**Task instructions:**
1. In the forum post on covariance shrinkage, rewrite the passage from "I was reading" to "guide. (Section 2.6.1)", swapping "Maximum Likelihood Estimator" for "MLE".
2. Which section of the scikit-learn guide does the forum post on covariance shrinkage point to?
3. Continue the forum post on covariance shrinkage from its last sentence.

I was reading about covariance shrinkage on scikit learn guides and came across this line:
Mathematically, this shrinkage consists in reducing the ratio between the smallest and the largest eigenvalues of the empirical covariance matrix. It can be done by simply shifting every eigenvalue according to a given offset, which is equivalent of finding the l2-penalized Maximum Likelihood Estimator of the covariance matrix
I am unable to understand how $\Sigma_{\text{shrunk}} = (1-\alpha)\hat{\Sigma} + \alpha \frac{\text{tr}(\Sigma)}{p}I$ translates into L2 penalty of MLE estimation of covariance matrix. Any insights or mathematical proofs will be of great help. Thanks.
For reference: This is the link to the scikit learn guide. (Section 2.6.1)

**Supplied entries:**
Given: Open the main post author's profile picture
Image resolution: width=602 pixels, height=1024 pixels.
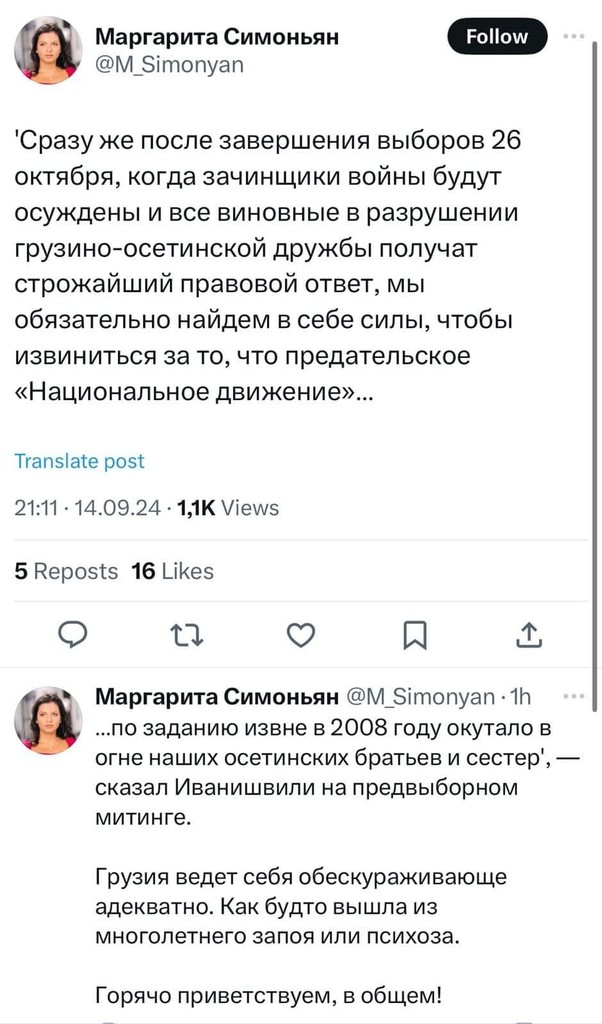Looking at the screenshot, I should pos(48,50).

==

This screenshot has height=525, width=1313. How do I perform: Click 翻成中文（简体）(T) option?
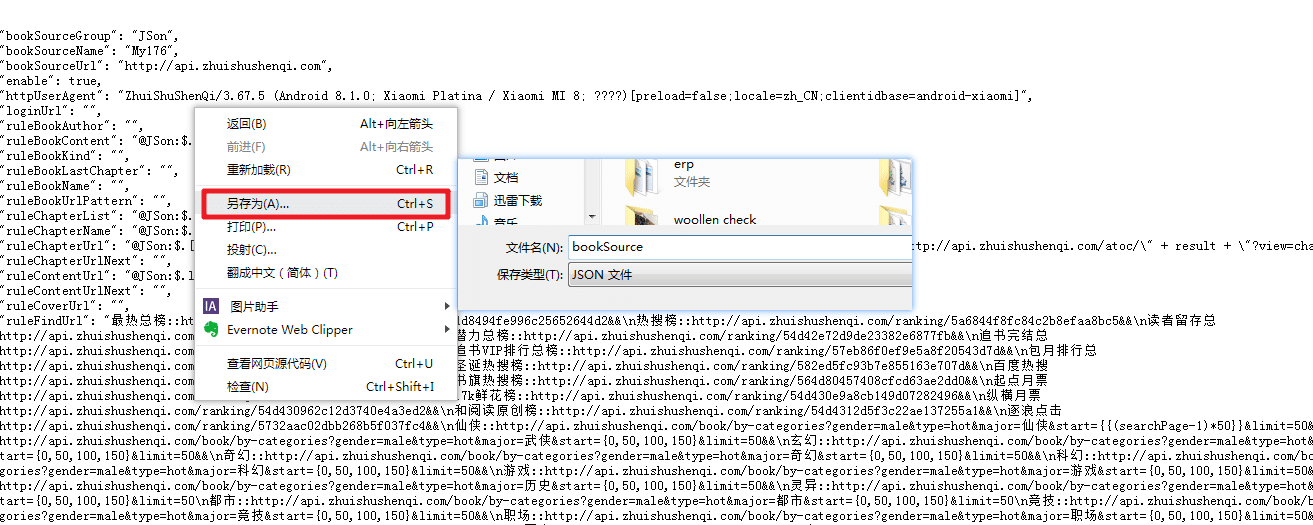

**Task results:**
1.
I was reading about covariance shrinkage on scikit learn guides and came across this line:
Mathematically, this shrinkage consists in reducing the ratio between the smallest and the largest eigenvalues of the empirical covariance matrix. It can be done by simply shifting every eigenvalue according to a given offset, which is equivalent of finding the l2-penalized MLE of the covariance matrix
I am unable to understand how $\Sigma_{\text{shrunk}} = (1-\alpha)\hat{\Sigma} + \alpha \frac{\text{tr}(\Sigma)}{p}I$ translates into L2 penalty of MLE estimation of covariance matrix. Any insights or mathematical proofs will be of great help. Thanks.
For reference: This is the link to the scikit learn guide. (Section 2.6.1)

2. Section 2.6.1

3.
If you want to do this very crudely, consider
$\lambda_1 \gt \lambda_2 \geq... \geq \lambda_p \gt 0$
(I infer there are $p$ distinct eigenvalues though you never defined $p$ here.)
All that is being done is observing, for any $c\gt 0$
$\frac{\lambda_1}{\lambda_p} \gt \frac{\lambda_1 + c}{\lambda_p + c}$
you can easily check that for any eigenvector $\Sigma \mathbf x = \lambda \mathbf x\longrightarrow \big(\Sigma + cI\big)\mathbf x = (\lambda +c) \mathbf x$.
So adding a scaled identity matrix shifts all eigenvalues by the same amount for your covariance matrix (which necessarily has a full set of eigenvectors being real symmetric)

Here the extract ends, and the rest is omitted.